このnoteでは、福岡未踏的人材発掘・育成コンソーシアム(通称・福岡未踏)のプロジェクト採択者について、プロジェクトの詳細や福岡未踏にかける思いをご紹介します。

今回は、新しい時代の購買体験を、広告とグラフィック、LLMを掛け合わせて創造しようと奮闘する小紫仁嗣さん、奥隆輔さん、尾上悟嗣さん、執行凱斗さん、宋容輝さんの挑戦をお伝えします。

プロフィール

  • プロジェクト名:LLMを活用したサービス比較チャットボット

  • 支援プランと期間:Solve (23年11月〜24年1月)

  • クリエータ:奥隆輔さん(九州大学 工学部 電気情報工学科 2年生)、尾上悟嗣さん(九州大学 工学部 電気情報工学科 2年生)、小紫仁嗣さん(九州大学 工学部 電気情報工学科 2年生)、執行凱斗さん(九州大学 工学部 電気情報工学科 2年生)、宋容輝さん(九州大学 工学部 電気情報工学科 2年生)

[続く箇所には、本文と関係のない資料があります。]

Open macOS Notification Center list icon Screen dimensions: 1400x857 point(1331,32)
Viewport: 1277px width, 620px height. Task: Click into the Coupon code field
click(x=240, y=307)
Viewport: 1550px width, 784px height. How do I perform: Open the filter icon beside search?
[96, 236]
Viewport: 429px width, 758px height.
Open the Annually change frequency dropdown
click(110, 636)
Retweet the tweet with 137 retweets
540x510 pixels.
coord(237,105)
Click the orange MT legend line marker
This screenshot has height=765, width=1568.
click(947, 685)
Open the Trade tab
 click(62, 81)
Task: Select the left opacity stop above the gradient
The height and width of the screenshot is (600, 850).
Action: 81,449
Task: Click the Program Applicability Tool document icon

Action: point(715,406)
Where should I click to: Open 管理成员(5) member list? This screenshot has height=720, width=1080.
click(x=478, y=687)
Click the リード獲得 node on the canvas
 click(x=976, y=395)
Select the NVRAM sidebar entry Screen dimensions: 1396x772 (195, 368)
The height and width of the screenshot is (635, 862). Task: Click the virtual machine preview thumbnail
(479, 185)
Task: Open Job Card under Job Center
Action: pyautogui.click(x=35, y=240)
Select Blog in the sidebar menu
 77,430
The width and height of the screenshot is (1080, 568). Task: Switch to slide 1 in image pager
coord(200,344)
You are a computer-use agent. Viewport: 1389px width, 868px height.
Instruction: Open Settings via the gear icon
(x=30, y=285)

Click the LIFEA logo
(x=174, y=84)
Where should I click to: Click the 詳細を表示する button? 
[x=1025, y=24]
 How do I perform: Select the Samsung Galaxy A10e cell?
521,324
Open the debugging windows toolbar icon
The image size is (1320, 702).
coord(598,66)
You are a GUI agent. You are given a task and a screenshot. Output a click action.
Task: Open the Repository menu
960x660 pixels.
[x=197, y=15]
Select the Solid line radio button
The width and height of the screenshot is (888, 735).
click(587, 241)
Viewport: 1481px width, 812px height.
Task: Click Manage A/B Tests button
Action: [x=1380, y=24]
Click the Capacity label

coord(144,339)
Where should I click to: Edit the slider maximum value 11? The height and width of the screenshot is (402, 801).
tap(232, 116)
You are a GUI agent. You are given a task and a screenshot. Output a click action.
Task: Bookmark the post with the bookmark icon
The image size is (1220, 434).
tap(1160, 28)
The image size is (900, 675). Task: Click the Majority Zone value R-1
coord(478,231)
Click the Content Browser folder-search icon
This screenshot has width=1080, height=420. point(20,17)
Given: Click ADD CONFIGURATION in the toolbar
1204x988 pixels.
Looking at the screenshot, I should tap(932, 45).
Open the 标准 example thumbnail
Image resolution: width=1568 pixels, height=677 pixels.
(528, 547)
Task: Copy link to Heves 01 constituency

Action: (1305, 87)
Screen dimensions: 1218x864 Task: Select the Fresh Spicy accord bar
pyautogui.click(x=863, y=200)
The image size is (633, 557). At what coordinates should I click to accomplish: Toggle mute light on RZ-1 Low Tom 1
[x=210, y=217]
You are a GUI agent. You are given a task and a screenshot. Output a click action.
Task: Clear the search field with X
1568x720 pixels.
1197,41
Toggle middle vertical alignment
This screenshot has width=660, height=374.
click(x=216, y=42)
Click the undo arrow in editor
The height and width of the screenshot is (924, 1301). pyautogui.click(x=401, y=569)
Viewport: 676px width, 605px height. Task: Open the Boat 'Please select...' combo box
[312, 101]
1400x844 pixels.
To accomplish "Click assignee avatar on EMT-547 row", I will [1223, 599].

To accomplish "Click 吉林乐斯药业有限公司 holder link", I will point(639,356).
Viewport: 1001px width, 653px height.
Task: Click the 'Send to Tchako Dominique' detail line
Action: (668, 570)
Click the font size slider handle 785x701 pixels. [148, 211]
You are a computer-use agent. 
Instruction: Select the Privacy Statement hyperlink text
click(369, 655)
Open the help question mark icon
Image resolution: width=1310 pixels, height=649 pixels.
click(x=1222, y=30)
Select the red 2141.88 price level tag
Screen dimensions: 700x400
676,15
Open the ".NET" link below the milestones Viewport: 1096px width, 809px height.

左)宋容輝さん、中央)小紫仁嗣さん、右)執行凱斗さん ブースト会議の様子

これまでの歩み、来歴

今回ご紹介するプロジェクトのメンバーは5人で構成されています。小紫さん、奥さん、尾上さん、執行凱斗さん、そして韓国からの留学生である宋容輝さんは、ともに工学部の電気情報工学科に所属する同級生です。彼らは計算機工学コース(CMコース)に属し、主に計算機科学、つまりコンピューターのプログラミングやアルゴリズムについて学んでいます。それぞれが持つプログラミングへの興味と情熱は、小さい頃からのものづくりの経験や家族の影響に根差しています。

小紫さんは、幼少期から父親の影響で技術に興味を持ち始めました。特に小学1年生からものづくりに魅了され、4年生の頃にはプログラミングを始めたと言います。Arduino(アルデュイーノ)を使った電子工作から始め、文字ベースのプログラミングを行い、自分で考えたものを形にする楽しさに目覚めました。高校時代には、ずっとプログラミングを続けることに迷いながらも、最終的に楽しみを追求することを選びました。

奥さんもまた、技術系の職に就いていた父親からの影響を受けて育ちました。PCに囲まれた環境で育ち、幼い頃からパソコンが身近な存在でした。小学校から中学校にかけての夏休みにUnityなどでゲームを作るセミナーに参加し、プログラミングの楽しさに目覚めました。高校時代にはPythonの学習プログラムに触れ、プログラミングの奥深さを実感し、もっと上達したいと思うようになりました。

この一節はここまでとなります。